[Opening Exercise material section]

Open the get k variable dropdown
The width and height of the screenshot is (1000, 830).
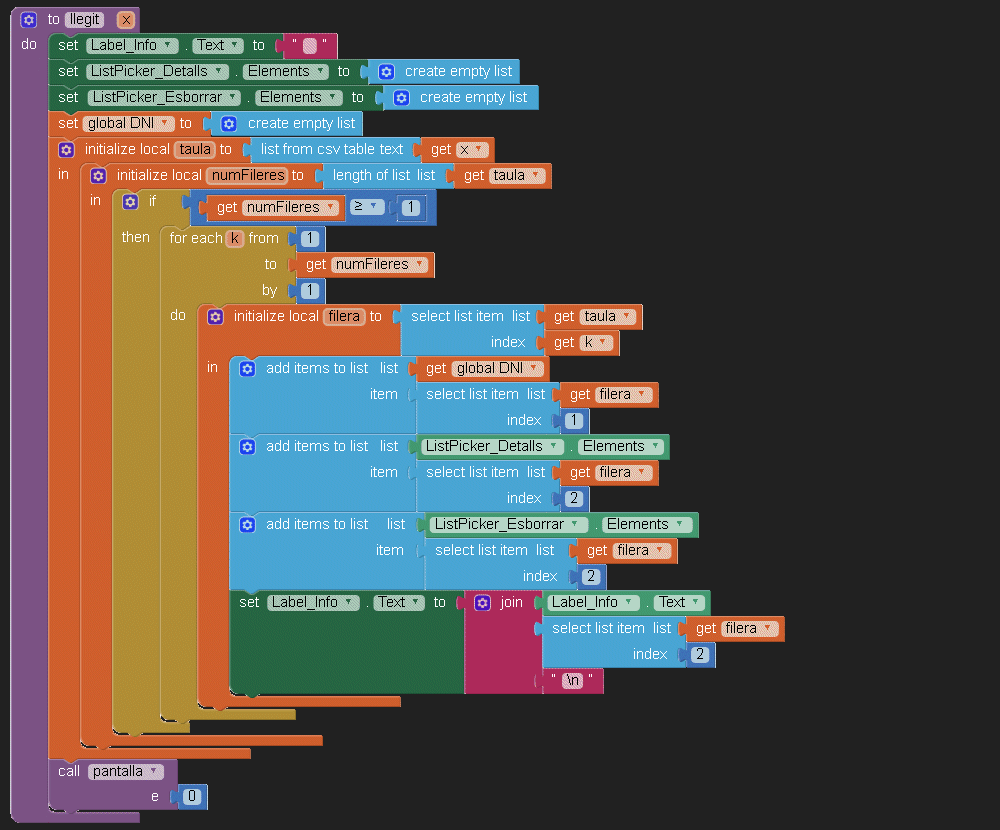point(597,343)
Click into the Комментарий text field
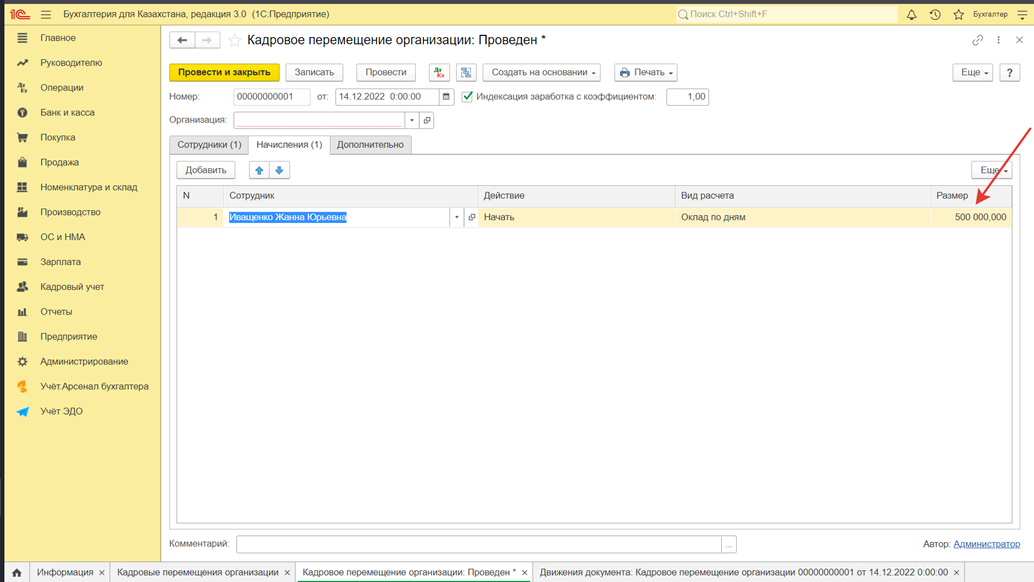1034x582 pixels. 479,544
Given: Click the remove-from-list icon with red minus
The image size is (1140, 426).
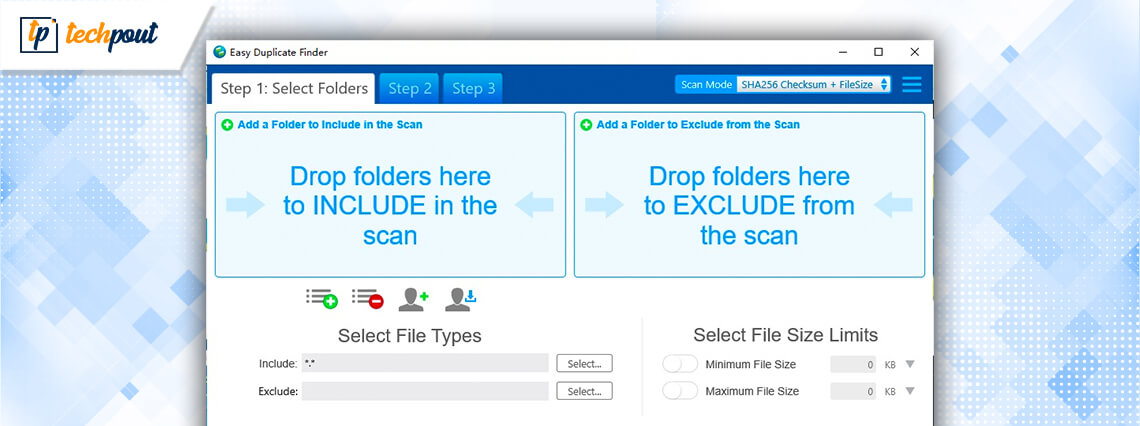Looking at the screenshot, I should coord(367,298).
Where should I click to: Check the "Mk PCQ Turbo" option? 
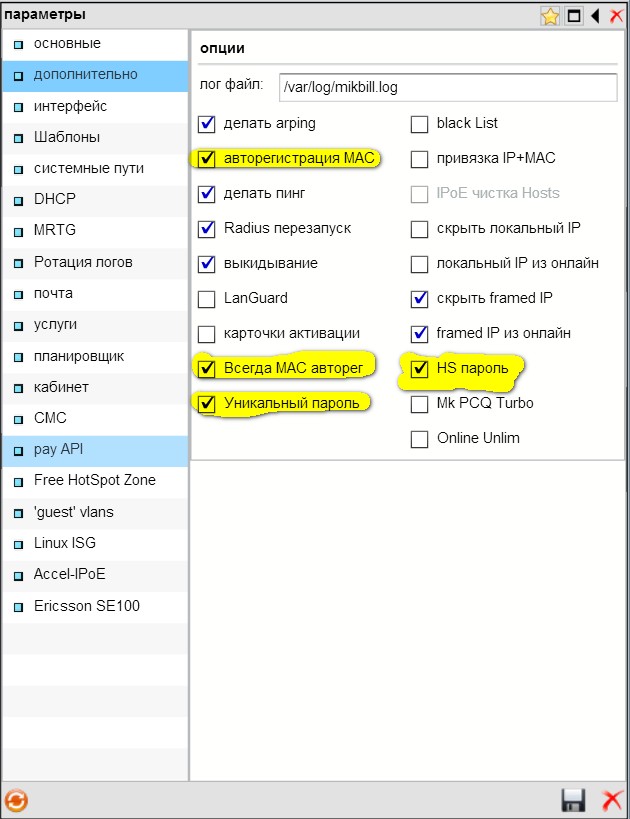tap(420, 404)
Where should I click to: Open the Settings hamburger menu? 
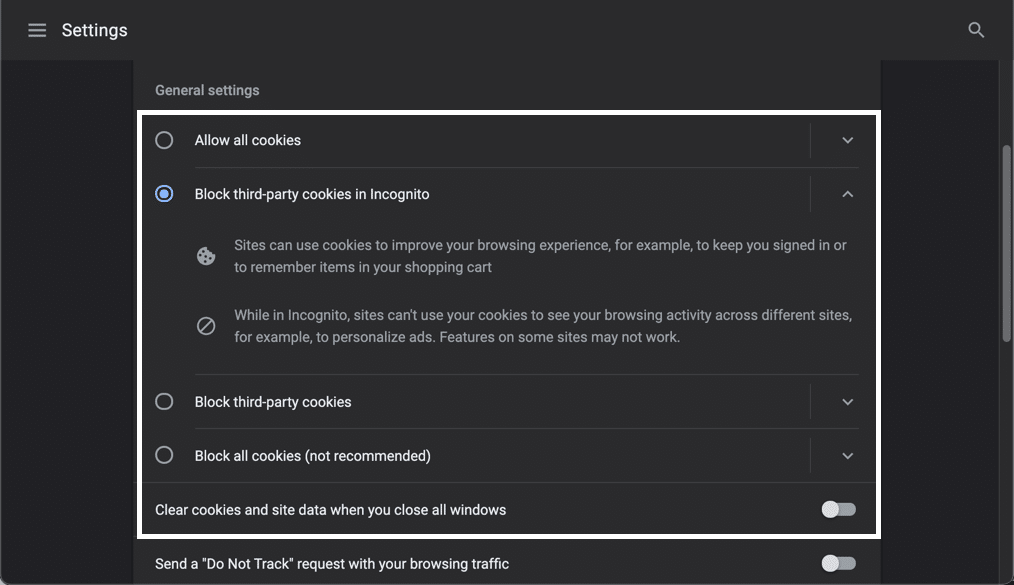(37, 30)
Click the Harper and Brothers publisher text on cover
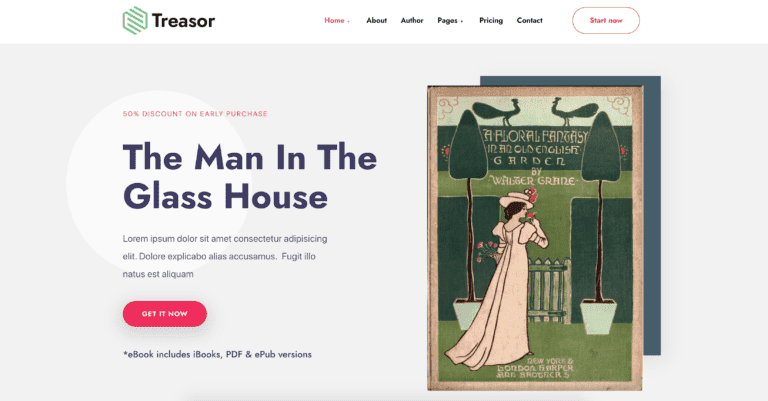Image resolution: width=768 pixels, height=401 pixels. point(534,368)
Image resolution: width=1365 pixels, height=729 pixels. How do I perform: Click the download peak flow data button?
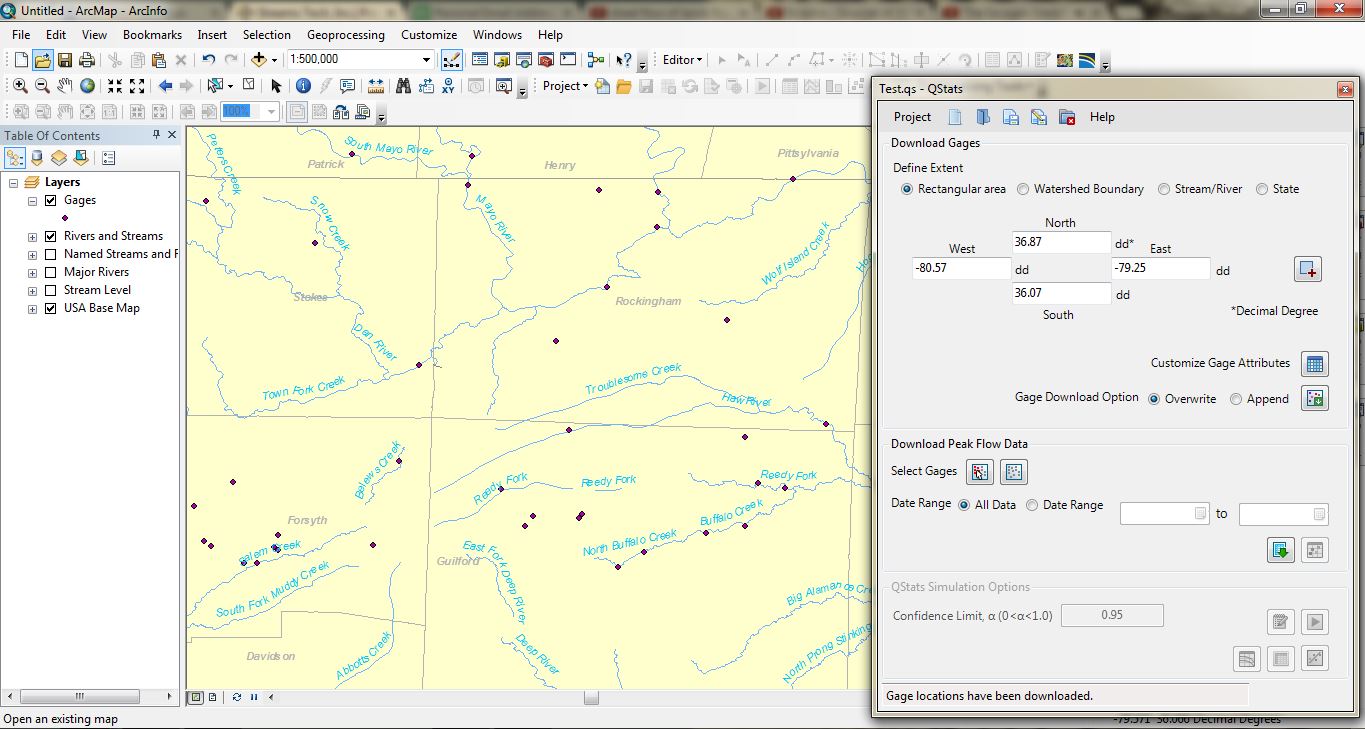(1280, 550)
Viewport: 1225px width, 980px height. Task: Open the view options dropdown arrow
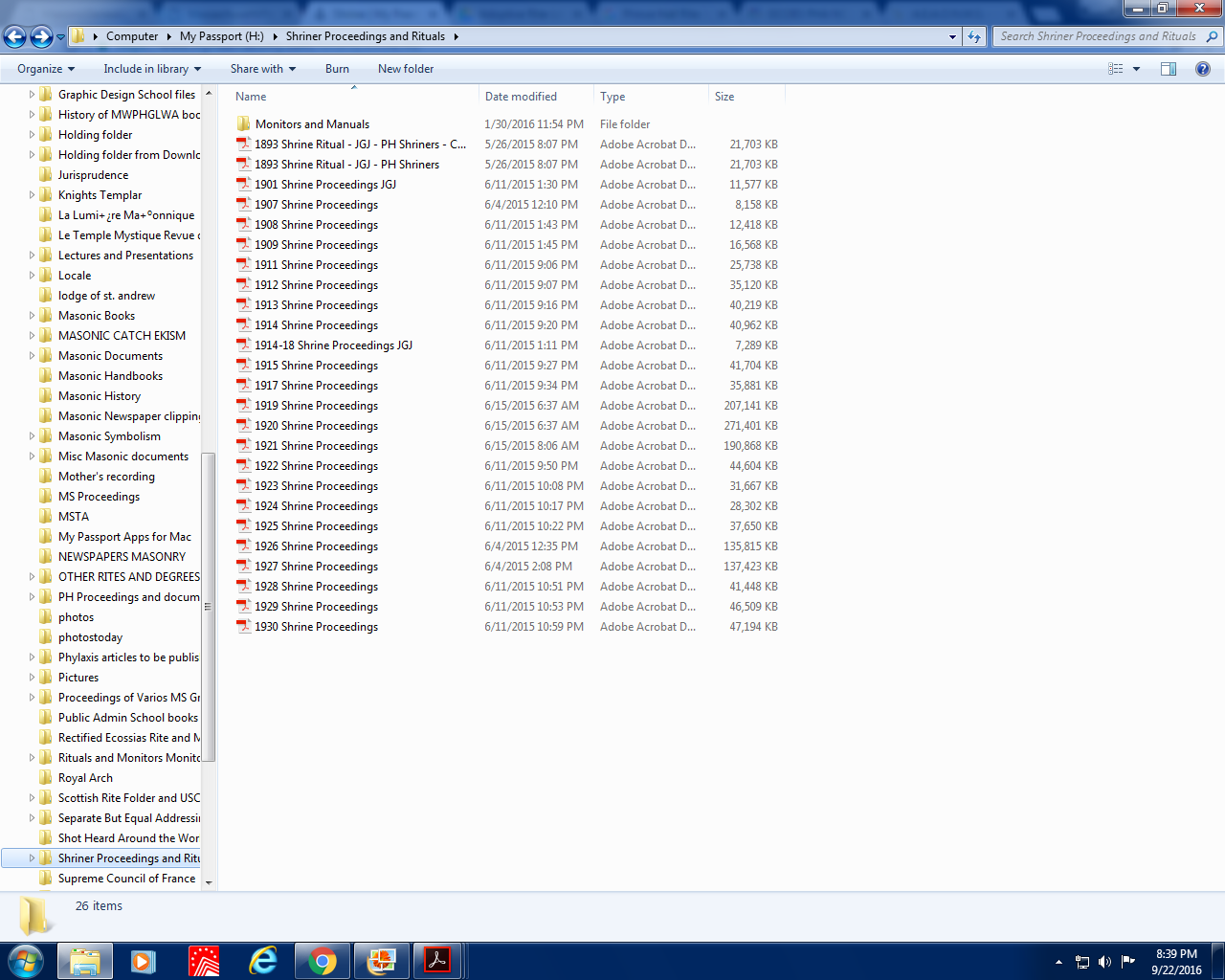click(x=1137, y=69)
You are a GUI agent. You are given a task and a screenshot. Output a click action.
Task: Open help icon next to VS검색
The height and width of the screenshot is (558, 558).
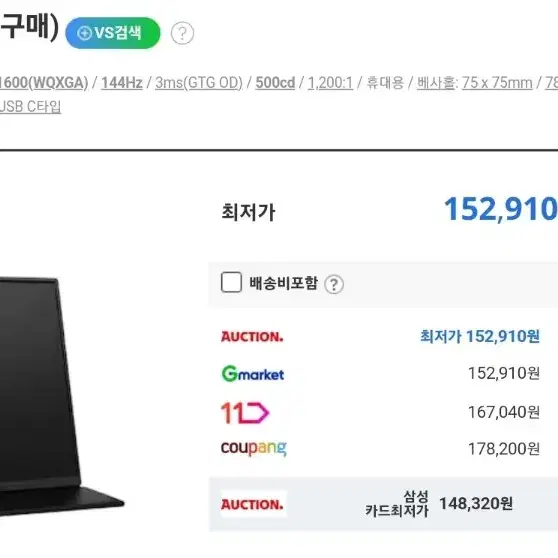[x=182, y=33]
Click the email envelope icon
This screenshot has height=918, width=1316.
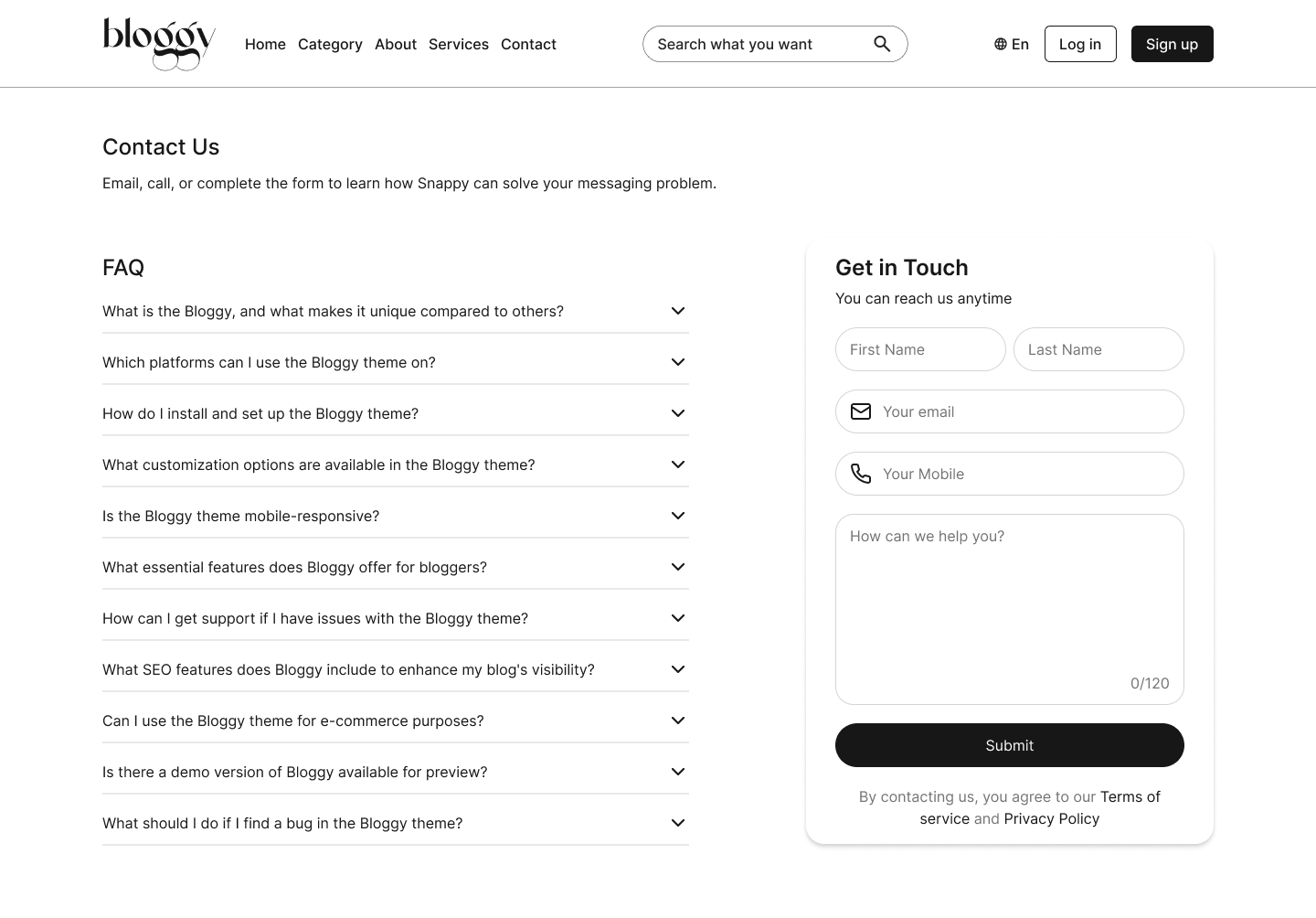861,411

[Closing Exercise material section]

Required action: Word-for-word repeat, images excluded: return all the data.

Answer space:
Open the get k variable dropdown
The width and height of the screenshot is (1000, 830).
point(597,343)
Click into the Комментарий text field
1034x582 pixels. 479,544
Given: Click the remove-from-list icon with red minus
The image size is (1140, 426).
Looking at the screenshot, I should coord(367,298).
Where should I click to: Check the "Mk PCQ Turbo" option? 
tap(420, 404)
Where should I click to: Open the Settings hamburger menu? 
(37, 30)
Click the Harper and Brothers publisher text on cover
Image resolution: width=768 pixels, height=401 pixels. point(534,368)
Image resolution: width=1365 pixels, height=729 pixels. How do I perform: Click the download peak flow data button?
(1280, 550)
Viewport: 1225px width, 980px height. Task: Open the view options dropdown arrow
click(x=1137, y=69)
You are a GUI agent. You are given a task and a screenshot. Output a click action.
Task: Open help icon next to VS검색
The height and width of the screenshot is (558, 558).
[x=182, y=33]
Click the email envelope icon
This screenshot has height=918, width=1316.
861,411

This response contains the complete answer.